Among the lines below, take the one holding "Instruction: Click 3DMark", the one holding "Given: Open 面板设置 gear icon in sidebar", and all lines between them. Set them down exactly.

*** Opening Exercise inputs ***

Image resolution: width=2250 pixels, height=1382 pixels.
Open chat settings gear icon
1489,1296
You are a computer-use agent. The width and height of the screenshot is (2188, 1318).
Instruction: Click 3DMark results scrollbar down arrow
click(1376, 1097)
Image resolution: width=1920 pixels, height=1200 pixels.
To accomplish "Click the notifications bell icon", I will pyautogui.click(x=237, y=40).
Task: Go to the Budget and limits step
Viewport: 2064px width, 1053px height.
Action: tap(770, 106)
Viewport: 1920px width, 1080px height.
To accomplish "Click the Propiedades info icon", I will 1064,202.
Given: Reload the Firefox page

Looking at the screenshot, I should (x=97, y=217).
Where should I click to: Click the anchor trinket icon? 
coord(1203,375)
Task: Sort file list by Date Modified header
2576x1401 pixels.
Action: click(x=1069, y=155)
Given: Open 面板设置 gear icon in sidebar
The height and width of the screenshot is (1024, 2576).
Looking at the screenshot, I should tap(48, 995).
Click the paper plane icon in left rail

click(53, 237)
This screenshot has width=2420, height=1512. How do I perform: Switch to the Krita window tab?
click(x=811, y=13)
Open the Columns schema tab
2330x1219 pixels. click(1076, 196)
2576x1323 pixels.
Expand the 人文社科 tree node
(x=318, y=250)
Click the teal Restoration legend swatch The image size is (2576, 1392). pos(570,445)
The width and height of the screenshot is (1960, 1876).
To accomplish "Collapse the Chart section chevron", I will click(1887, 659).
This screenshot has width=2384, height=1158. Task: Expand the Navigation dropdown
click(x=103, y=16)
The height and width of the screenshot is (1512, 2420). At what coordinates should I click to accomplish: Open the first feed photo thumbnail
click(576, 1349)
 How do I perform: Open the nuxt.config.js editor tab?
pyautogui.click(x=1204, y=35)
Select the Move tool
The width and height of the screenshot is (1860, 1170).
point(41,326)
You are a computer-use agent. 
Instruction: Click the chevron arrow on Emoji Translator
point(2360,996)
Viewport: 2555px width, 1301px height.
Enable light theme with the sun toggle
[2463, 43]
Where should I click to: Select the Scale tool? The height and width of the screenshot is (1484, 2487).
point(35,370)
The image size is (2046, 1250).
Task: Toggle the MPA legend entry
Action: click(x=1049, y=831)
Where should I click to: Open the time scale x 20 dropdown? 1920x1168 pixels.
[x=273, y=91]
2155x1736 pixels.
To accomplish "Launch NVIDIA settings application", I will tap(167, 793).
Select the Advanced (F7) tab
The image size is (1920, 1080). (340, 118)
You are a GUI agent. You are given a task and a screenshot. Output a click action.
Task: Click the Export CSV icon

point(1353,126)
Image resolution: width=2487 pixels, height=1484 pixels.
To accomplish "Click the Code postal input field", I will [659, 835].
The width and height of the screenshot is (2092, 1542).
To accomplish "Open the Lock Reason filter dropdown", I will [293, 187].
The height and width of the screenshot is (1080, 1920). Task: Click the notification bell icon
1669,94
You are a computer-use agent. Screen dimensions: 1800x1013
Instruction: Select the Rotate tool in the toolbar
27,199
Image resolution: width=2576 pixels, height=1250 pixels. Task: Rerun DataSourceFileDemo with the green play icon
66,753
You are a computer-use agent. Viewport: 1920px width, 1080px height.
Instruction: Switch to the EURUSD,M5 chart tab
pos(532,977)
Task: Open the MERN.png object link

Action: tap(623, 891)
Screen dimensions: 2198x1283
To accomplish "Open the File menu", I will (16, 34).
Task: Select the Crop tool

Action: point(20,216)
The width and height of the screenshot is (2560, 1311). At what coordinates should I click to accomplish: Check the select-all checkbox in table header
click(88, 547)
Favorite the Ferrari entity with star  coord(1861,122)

*** Closing Exercise inputs ***

**Written response**
Instruction: Click 3DMark results scrollbar down arrow
click(1376, 1097)
Image resolution: width=1920 pixels, height=1200 pixels.
To accomplish "Click the notifications bell icon", I will pyautogui.click(x=237, y=40).
Task: Go to the Budget and limits step
Viewport: 2064px width, 1053px height.
Action: tap(770, 106)
Viewport: 1920px width, 1080px height.
To accomplish "Click the Propiedades info icon", I will 1064,202.
Given: Reload the Firefox page

Looking at the screenshot, I should (x=97, y=217).
Where should I click to: Click the anchor trinket icon? 
coord(1203,375)
Task: Sort file list by Date Modified header
2576x1401 pixels.
Action: click(x=1069, y=155)
Given: Open 面板设置 gear icon in sidebar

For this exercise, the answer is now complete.